Born in 1827 at Saint-Sulpice in Quebec, ordained in 1849, the celebrated missionary was closely identified with the early history of the Canadian Prairies. Viewing as inevitable and necessary the transition from Hudson’s Bay Company rule to white settlement that caused the collapse of their way of life, Lacombe encouraged Plains Amerindians to become sedentary, educated, and Christian. His pronounced social skills made him an intermediary among increasingly desperate and aggressive tribes and between Aboriginal and white societies. He fought for Louis Riel’s amnesty after the uprising of 1869; persuaded angry Blackfoot to renounce treaty land selected by the CPR for the railway; lobbied for Aboriginal industrial schools, establishing one at Dunbow, Alberta; dissuaded Amerindians from joining the second Riel uprising (1885); and published dictionaries, catechisms, and New Testament translations in Aboriginal languages. Although a firm believer in Canada’s bicultural character, his efforts to attract French-speaking immigrants to the West were unsuccessful. With fellow Oblate Alexandre-Antonin Taché, Archbishop of Saint-Boniface, and his successor, Adélard Langevin, Lacombe played a critical role in the Manitoba schools question, lobbying hard for remedial legislation despite partisan and public accusations of Conservative bias. His encounters with the rich and powerful never deterred him from the simple lifestyle of an early Prairie missionary. He died in 1916.

Bibliography of sitter:

K. A. Hughes, Father Lacombe: The Black-robe Voyageur (1911)

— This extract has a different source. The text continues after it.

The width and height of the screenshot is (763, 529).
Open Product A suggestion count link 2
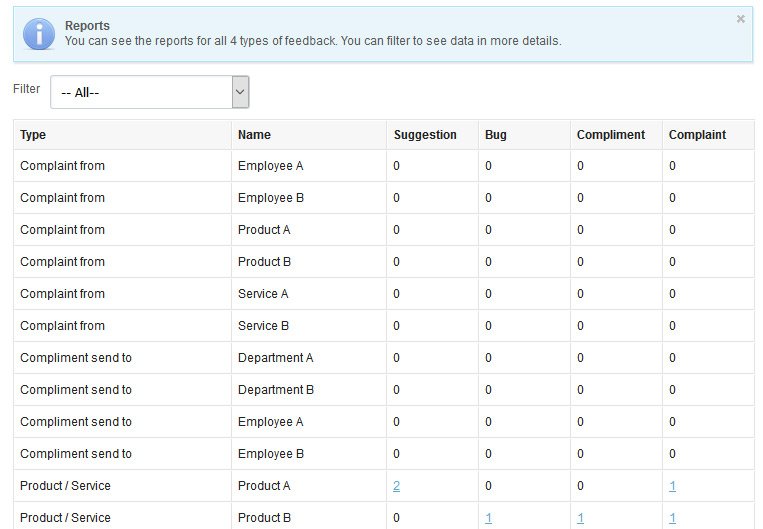pos(397,486)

J. G. Macgregor, Father Lacombe (1975)

According to records at the Minnesota Historical Society, James J. Hill paid $800 for a portrait of Father Albert Lacombe on 12 August 1895 (Voucher 1355), in answer to his letter that same day.  The entry says that in January 1904 it was presented to Lacombe, and amongst Hill’s papers should be a letter dated 16 January 1904, which has not been located, though an index card records that this was a carbon from Mr Toomey to D. S. Elliott stating: ‘We are arranging on behalf of Mr. James J. Hill to forward to the Right Reverend Legal, St. Albert, Alberta, via Edmonton, as a gift from Mr. Hill, a portrait in oil of the Reverend A. Lacombe, framed, painted by A. Muller-Ury of New York.’ Emile Legal was Bishop of St Albert, now part of the Archdiocese of Edmonton and a copy of a letter exists in the Archdiocese of Edmonton Archives (Bound Letterbook 1902-1904) dated 9 March 1904 to James J. Hill from Legal which says in part:

‘The splendid oil painting of himself that Father Lacombe has found here on his arrival has caused him an immense pleasure; and we expect, any day, the portrait of yourself, which I am informed, has also been forwarded some time ago.’